The past weekend provided Armenian papers with enough time to digest statements made by President Kocharian at his news conference on Friday. The tone of commentaries is mainly set by their political orientations.
“Golos Armenii” trusts the credibility of Kocharian’s claims that he has delivered on his promise to create 40,000 new jobs this year. The publication of the figure is a damning verdict to Kocharian’s opponents whom the Russian-language paper brands as “political losers.” “That figure marks the start of the post-HHSh phase of our modern history,” it concludes.
The pro-opposition “Aravot” finds it “meaningless” to debate the veracity of employment data cited by Kocharian. The paper concentrates on what it says was the main message delivered by Kocharian: “Let nobody think that he needs constitutional changes. He doesn’t need them at all. Furthermore, [according to Kocharian] restrictions on presidential authority can be damaging given the existence of the Nagorno-Karabakh problem and the current complicated geopolitical situation.” So Kocharian is telling the public that his intention to curtail presidential powers is a generous gesture of good will.
“Iravunk” does not believe in Kocharian’s sincerity. The paper says the president is not doing Armenians a favor by pushing for the passage of his constitutional amendments as they will in no way curb his sweeping powers. Quite the opposite. Kocharian will gain 18 new powers if his constitutional package is approved at a referendum. With his harsh attacks on the alternative draft constitution put forward by the opposition Kocharian revealed that his number one foe is “moderate political forces united around a constructive idea.” It is thus reasonable to expect a “fierce political struggle” on the constitutional front in the months to come, “Iravunk” concludes.
“Azg” also thinks that Kocharian’s sharp words directed at the opposition will stoke political tensions in the country. Kocharian threatened to block the opposition efforts to push the alternative draft through the parliament. The opposition faction realize that they can not secure a two thirds majority in the National Assembly to force a referendum on their constitutional initiative. They will instead try to scuttle the parliament’s widely expected approval of Kocharian’s amendments.
“Aravot” reports that Kocharian’s comments came under attack on Monday from the leaders of the opposition Hanrapetutyun party who met with their supporters in the central Aragatsotn province. Hanrapetutyun’s Bazeyan denounced Kocharian for strongly objecting to the idea of Armenians being able to choose between two versions of constitutional reform. “The people must have a choice,” he said. Bazeyan and former prime minister Aram Sarkisian also said the employment figures are untrue.
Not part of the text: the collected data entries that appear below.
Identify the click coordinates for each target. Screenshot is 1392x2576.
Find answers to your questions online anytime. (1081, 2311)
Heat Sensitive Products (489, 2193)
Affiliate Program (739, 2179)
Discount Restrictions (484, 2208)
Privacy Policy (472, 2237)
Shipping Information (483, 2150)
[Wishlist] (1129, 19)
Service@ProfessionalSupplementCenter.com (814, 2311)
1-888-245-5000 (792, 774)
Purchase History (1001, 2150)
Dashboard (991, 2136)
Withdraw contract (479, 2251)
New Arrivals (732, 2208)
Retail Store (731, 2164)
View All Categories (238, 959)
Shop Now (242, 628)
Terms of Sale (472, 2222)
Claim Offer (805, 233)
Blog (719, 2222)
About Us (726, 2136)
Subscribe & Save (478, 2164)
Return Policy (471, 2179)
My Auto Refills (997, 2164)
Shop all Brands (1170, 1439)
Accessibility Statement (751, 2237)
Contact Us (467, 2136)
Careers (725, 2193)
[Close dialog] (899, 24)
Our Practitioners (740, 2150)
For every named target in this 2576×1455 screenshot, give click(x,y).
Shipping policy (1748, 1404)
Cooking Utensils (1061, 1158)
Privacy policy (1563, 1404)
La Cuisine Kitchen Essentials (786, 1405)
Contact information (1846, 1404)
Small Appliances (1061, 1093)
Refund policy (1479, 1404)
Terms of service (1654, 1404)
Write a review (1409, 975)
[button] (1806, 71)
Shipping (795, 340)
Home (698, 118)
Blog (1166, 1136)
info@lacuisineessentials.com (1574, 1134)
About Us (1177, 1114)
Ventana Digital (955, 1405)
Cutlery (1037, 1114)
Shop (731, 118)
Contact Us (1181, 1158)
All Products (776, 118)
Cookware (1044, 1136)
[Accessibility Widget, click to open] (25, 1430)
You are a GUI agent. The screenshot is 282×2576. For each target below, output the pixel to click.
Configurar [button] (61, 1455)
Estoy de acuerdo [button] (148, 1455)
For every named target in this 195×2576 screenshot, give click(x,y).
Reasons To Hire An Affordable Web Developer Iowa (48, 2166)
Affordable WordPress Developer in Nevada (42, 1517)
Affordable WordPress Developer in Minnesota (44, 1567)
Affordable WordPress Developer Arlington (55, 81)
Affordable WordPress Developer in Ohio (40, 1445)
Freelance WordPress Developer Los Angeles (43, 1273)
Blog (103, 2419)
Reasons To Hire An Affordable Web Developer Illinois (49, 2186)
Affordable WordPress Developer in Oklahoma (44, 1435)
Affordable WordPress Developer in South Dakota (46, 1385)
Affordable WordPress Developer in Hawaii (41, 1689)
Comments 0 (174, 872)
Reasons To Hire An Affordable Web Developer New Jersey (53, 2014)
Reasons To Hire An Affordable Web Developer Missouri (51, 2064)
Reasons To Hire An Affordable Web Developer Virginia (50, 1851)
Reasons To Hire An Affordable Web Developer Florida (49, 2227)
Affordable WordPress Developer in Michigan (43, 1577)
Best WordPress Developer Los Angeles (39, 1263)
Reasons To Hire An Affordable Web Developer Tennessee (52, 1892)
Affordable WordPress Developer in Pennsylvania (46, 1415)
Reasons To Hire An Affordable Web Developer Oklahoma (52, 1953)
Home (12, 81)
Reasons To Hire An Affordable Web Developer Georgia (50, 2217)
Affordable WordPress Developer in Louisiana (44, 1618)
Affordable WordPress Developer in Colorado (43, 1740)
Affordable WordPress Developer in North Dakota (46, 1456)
Prosecutor-General Aram Tamazian tells “Zhamanak” that the situation with crime in Armenia is “stable and controlled” by law-enforcement authorities. But Tamazian admits that police and the prosecutor’s office have not yet succeeded in rooting out armed criminal groups despite the overall low crime rate. “Unfortunately there still exist criminal gangs that dupe people to break into their apartments and burglarize them,” he says.